Suis-je devenu un « soutien » à Marine Le Pen car je défends les voies légales de recours

mardi 26 novembre 2024.
 

Suis-je devenu un « soutien » à Marine Le Pen parce que je demande que la peine d’inéligibilité ne lui soit pas appliquée avant l’épuisement des voies légales de recours contre le jugement dans son ensemble – quel qu’il soit – qui lui sera imposé. Tel est le « journalisme » version BFM et France info. D’autres jouent sur mon refus des peines « automatiques ». Une certaine « gôche » abonde, comme chaque fois qu’il s’agit d’essayer de me nuire. Simplifions mes remarques pour ceux qui croiraient sur parole les « journalistes » et leurs répétiteurs. Mon souci est que le droit soit constant et non à la tête du client ni à celle de mes humeurs personnelles. Ça vaut à l’international comme au national. Et cela n’a rien à voir avec une appréciation ni sur ce qu’elle a fait ni sur ce que je pense d’elle.

« Peine automatique » : c’est l’autre nom de la « peine plancher ». Si la peine automatique est bonne dans ce cas, alors c’est vrai dans tous les autres. Ça tombe bien : c’est la revendication de la droite et du RN. Dans leur bouche ça s’appelle « peine plancher ». Plus besoin de juge. Un délit constaté, aussitôt on applique une « peine plancher ». Pas de contextualisation des faits, ni de circonstances atténuantes, pas de hiérarchisation des peines. Clic clac. Avec des peines planchers, ChatGPT remplace un juge sans problème. Je préfère qu’elle remplace un journaliste (ce qui est déjà en cours) car elle, au moins, reconnaît ses erreurs et les corrige. Nuance : je suis partisan de la peine d’inéligibilité dans tous les cas de corruption d’un élu. En effet, son vote devient la propriété de ceux qui le payent et non celle des gens qui l’ont élu. Assez simple à comprendre sans y voir une « contradiction » ?
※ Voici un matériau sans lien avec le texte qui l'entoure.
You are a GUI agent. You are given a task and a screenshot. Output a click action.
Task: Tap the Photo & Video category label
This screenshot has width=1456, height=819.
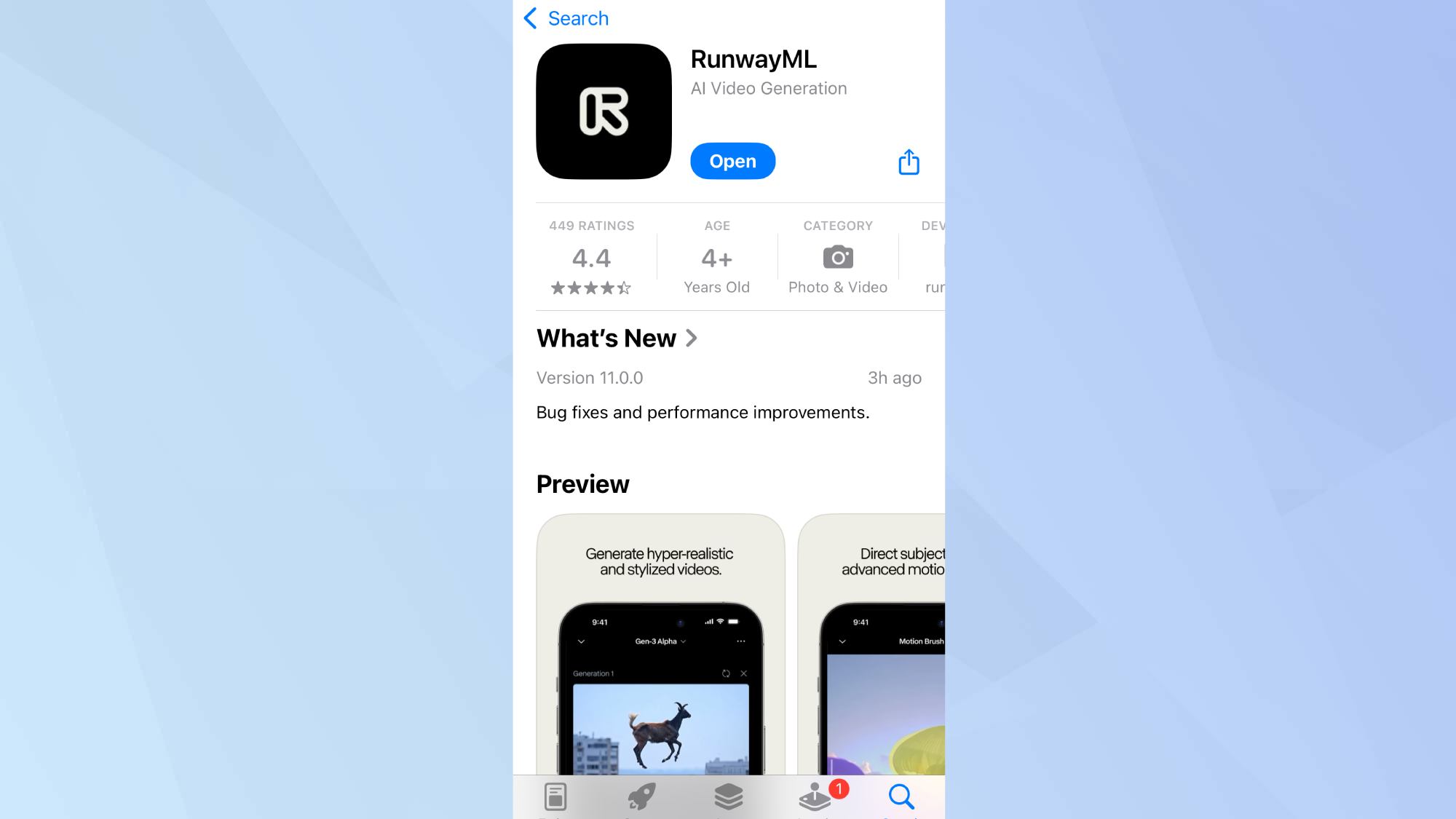coord(838,287)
« Voie de recours » : dans la justice de l’État de droit, tout jugement est susceptible de recours (appel, cassation, etc.). Les gens de notre sorte pensent qu’une Justice sans recours n’est pas une Justice respectueuse des droits de l’Homme. Tant que les recours ne sont pas épuisés, la peine ne s’applique pas. Le problème s’aggrave quand, sur l’ensemble d’un jugement, une partie s’exécuterait tout de suite avant l’exécution des recours, tandis que l’autre partie ne s’appliquerait pas en attendant les recours. Une caricature pour bien me faire comprendre : vous êtes condamné à une amende pour avoir volé des oranges et à avoir la main coupée. Peine applicable avec recours : le tout. Peine applicable immédiatement : la main coupée. On vous la rendra si votre jugement est cassé ou modifié en appel ?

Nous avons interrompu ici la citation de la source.